“Yet, those who fantasise about India slipping into the chaos we see in Nepal forget one crucial fact. India’s Constitution is among the strongest in the world, its democratic institutions tested time and again. The Supreme Court has reaffirmed the resilience of this system. Our armed forces and intelligence agencies ensure that external forces find no easy playground here. India’s diversity, its scale, and the maturity of its electorate all make it nearly impossible for anarchists to seize the state.”
What has unfolded in Nepal over the past weeks is tragic, disturbing, and yet a reminder of how fragile democratic systems can be when anger is weaponised and guided by invisible hands. The burning of parliament, the attacks on ministers’ residences, and even the storming of the Supreme Court did not happen spontaneously.
They were sparked by discontent over the ban on social media platforms, but no protest of such intensity and coordination grows without planning, resources, and money. The real question that needs to be asked is not whether young protestors are angry but who funds and sustains such outbursts.
The pattern is becoming clear across South Asia. In Sri Lanka, a few years ago, economic collapse provided fertile ground for mobs to take over the streets. In Bangladesh, unrest often turns into violent street fights that paralyse the nation. In Pakistan, the military has time and again leveraged civilian anger to tighten its grip. And now Nepal has joined this list, where the fire of protest has quickly crossed the line between dissent and destruction.
In every instance, what we see is not simply the frustration of the masses but also the presence of shadowy networks that prefer instability over the slow, difficult path of democratic reform.
This is where India must be vigilant.
In recent days, several social media posts have emerged urging Indians to replicate Nepal-style protests. These voices are not many, but their intent is unmistakable. They come from people who do not believe in elected governments, who are convinced that democracy itself is flawed, and who live to spread cynicism. Some are politically motivated, others ideological, and many are simply narrow-minded individuals intoxicated by chaos. But all of them have one common aim: to weaken the foundations of India’s democracy.
We have seen such attempts before. The sit-in at Shaheen Bagh during the anti-CAA protests was portrayed as a people’s movement, yet it relied heavily on external support and careful orchestration.
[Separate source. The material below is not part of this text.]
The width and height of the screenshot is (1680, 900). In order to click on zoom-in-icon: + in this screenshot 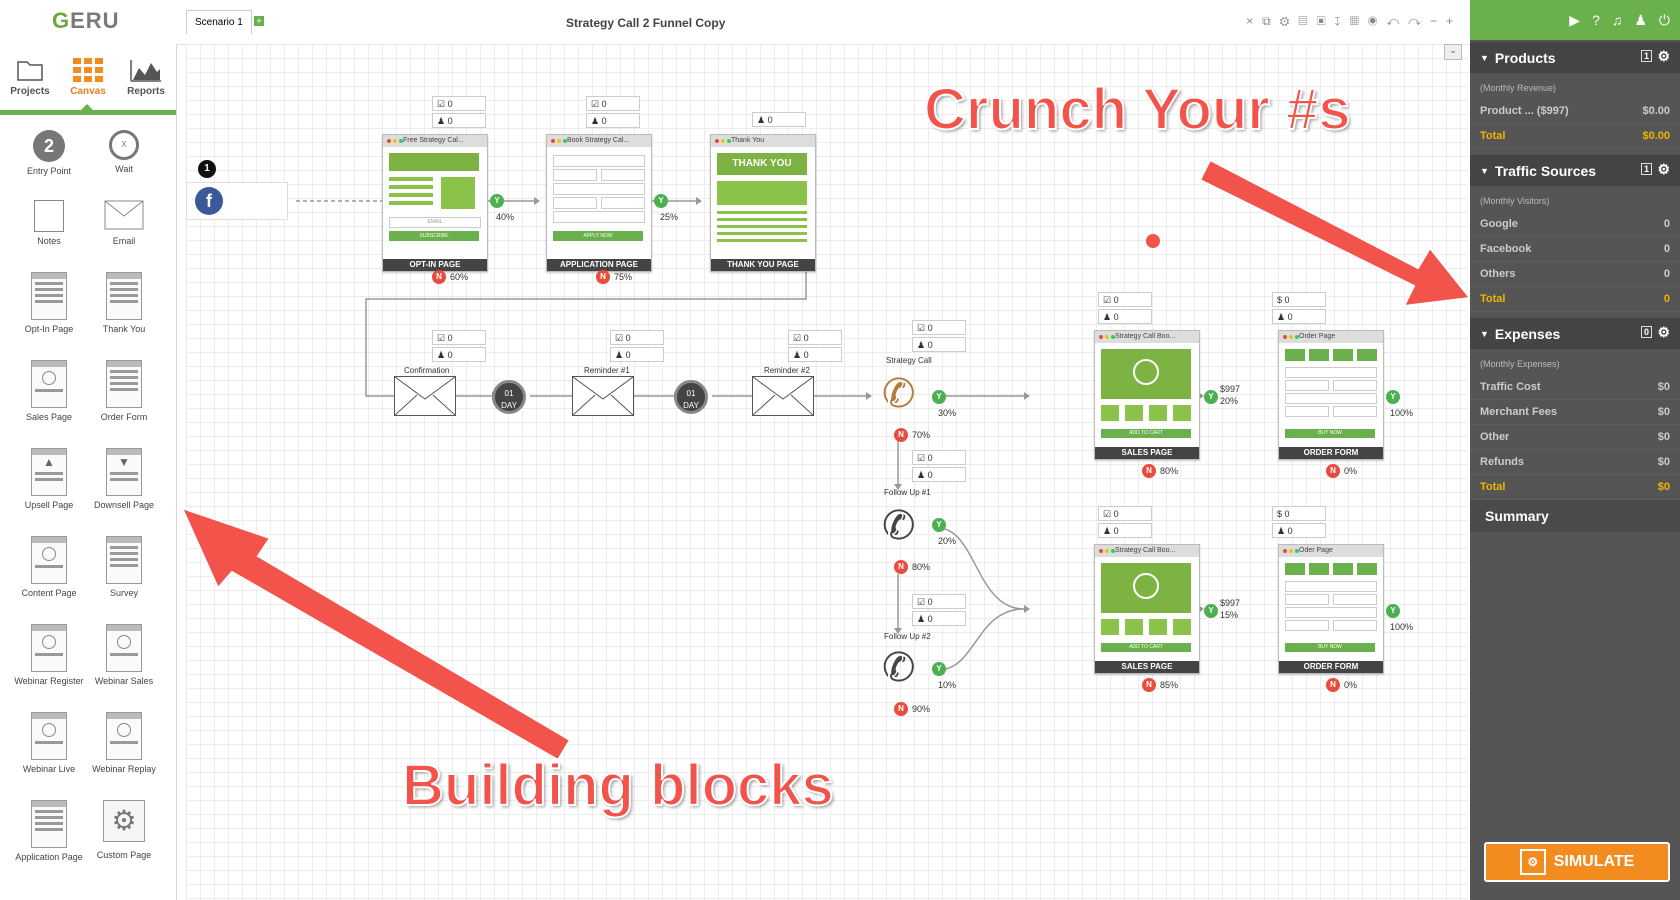, I will do `click(1454, 21)`.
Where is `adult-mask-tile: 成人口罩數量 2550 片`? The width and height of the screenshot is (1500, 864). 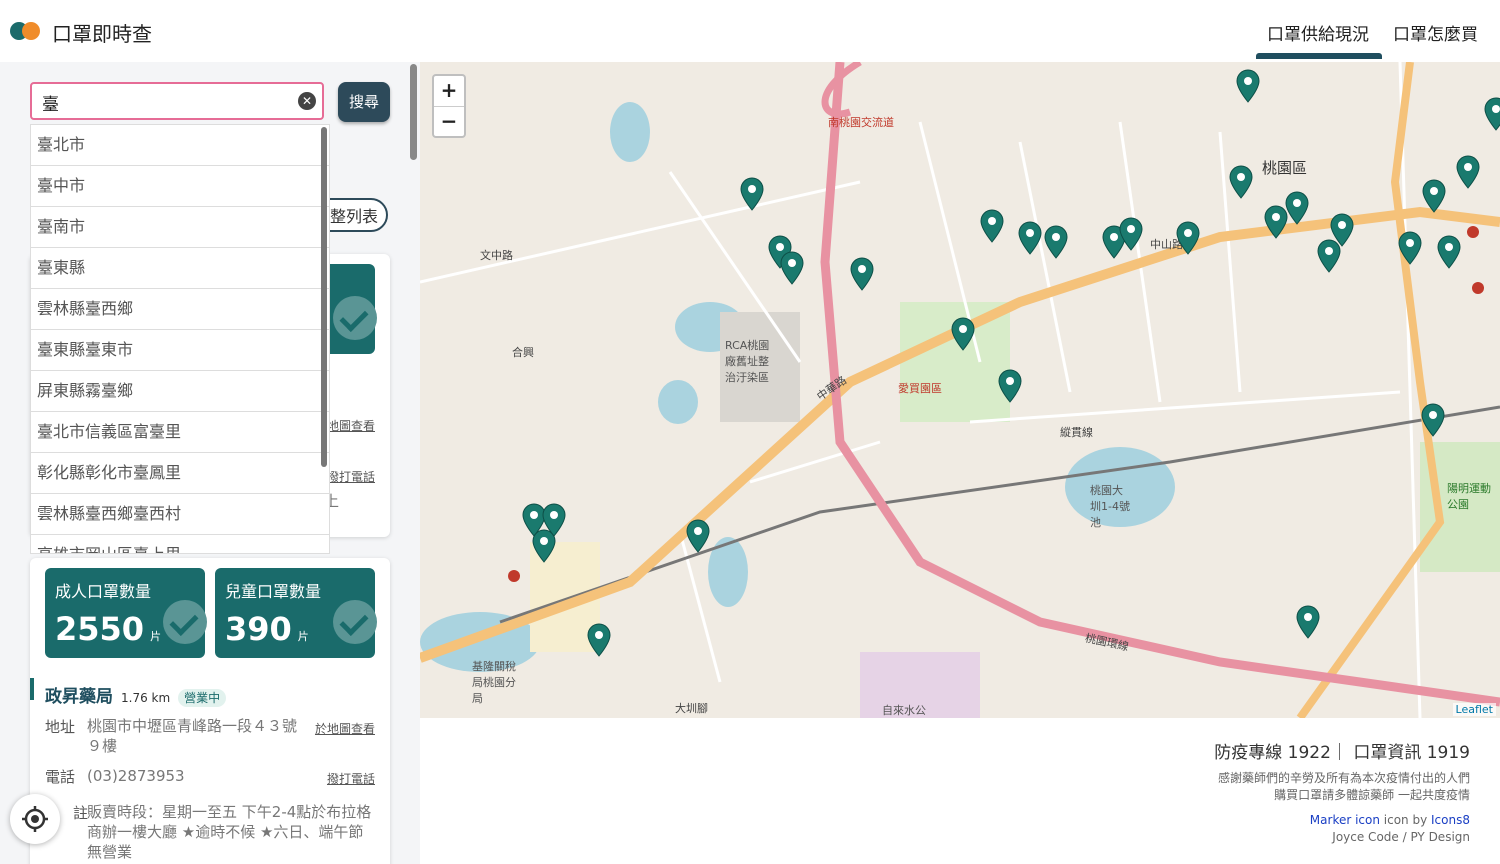 adult-mask-tile: 成人口罩數量 2550 片 is located at coordinates (126, 613).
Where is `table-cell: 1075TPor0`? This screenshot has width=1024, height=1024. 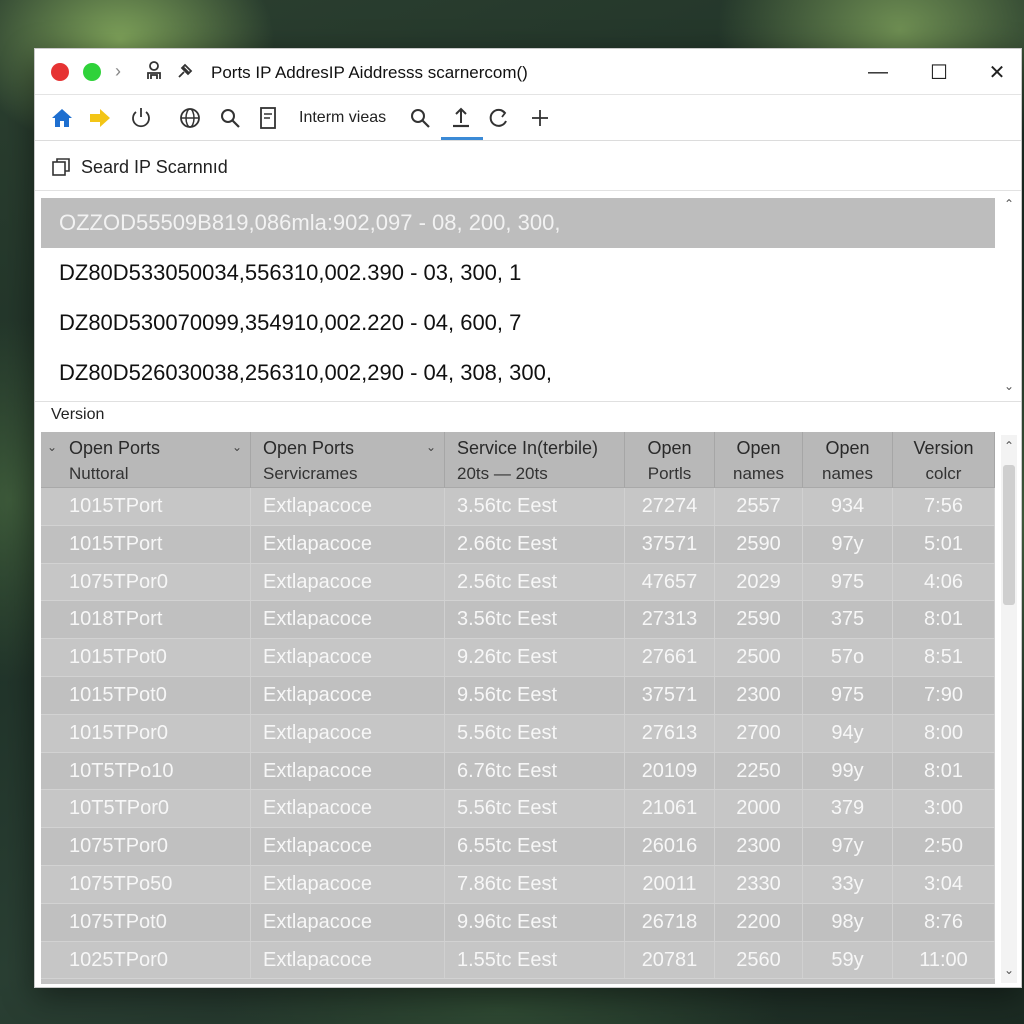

Similarly, the farmers’ protests in Delhi began with legitimate grievances but quickly spiralled into road blockades and, eventually, the shocking scenes of mobs storming the Red Fort. National symbols were humiliated, police personnel were attacked, and the capital was held hostage for months. These cannot be passed off as mere expressions of dissent. They were carefully fuelled, funded, and amplified with the aim of sowing distrust in the system.
It is vital to understand the difference between protest and anarchy. Dissent is the lifeblood of democracy. India’s Constitution grants every citizen the right to question the government, march peacefully, and demand change. But when those rights are abused to paralyse cities, to occupy roads indefinitely, or to vandalise national institutions, it ceases to be a democratic protest. It becomes a project to delegitimise the very system that allows dissent to exist.
Foreign funding has played a role in such episodes. This is not a conspiracy theory but a documented reality. From NGOs receiving money with the explicit purpose of mobilising unrest, to activists coordinating with overseas networks, the evidence has been too frequent to ignore. Nations hostile to India’s rise would naturally want to see instability here. Social media, with its speed and reach, has only made their task easier. What begins as a hashtag campaign can morph into a street blockade in a matter of days.
Yet, those who fantasise about India slipping into the chaos we see in Nepal forget one crucial fact. India’s Constitution is among the strongest in the world, its democratic institutions tested time and again. The Supreme Court has reaffirmed the resilience of this system. Our armed forces and intelligence agencies ensure that external forces find no easy playground here. India’s diversity, its scale, and the maturity of its electorate all make it nearly impossible for anarchists to seize the state.
That does not mean we can afford complacency. Every attempt to romanticise disorder must be countered with clarity. Protest must always remain within the framework of law. Citizens must ask who benefits when streets burn, when parliament is attacked, or when the Red Fort is ransacked. The answer is never the ordinary people. It is always those who thrive on instability, whether they are foreign actors or domestic opportunists.
Nepal is paying a heavy price for allowing anger to be channelled into destruction. India must learn from that example and guard against those who would like to see similar fires here. Democracy is not perfect, but it remains the only system that gives voice to the people without drowning the nation in blood. To defend it, we must expose those who masquerade as protestors but act as the new architects of anarchy.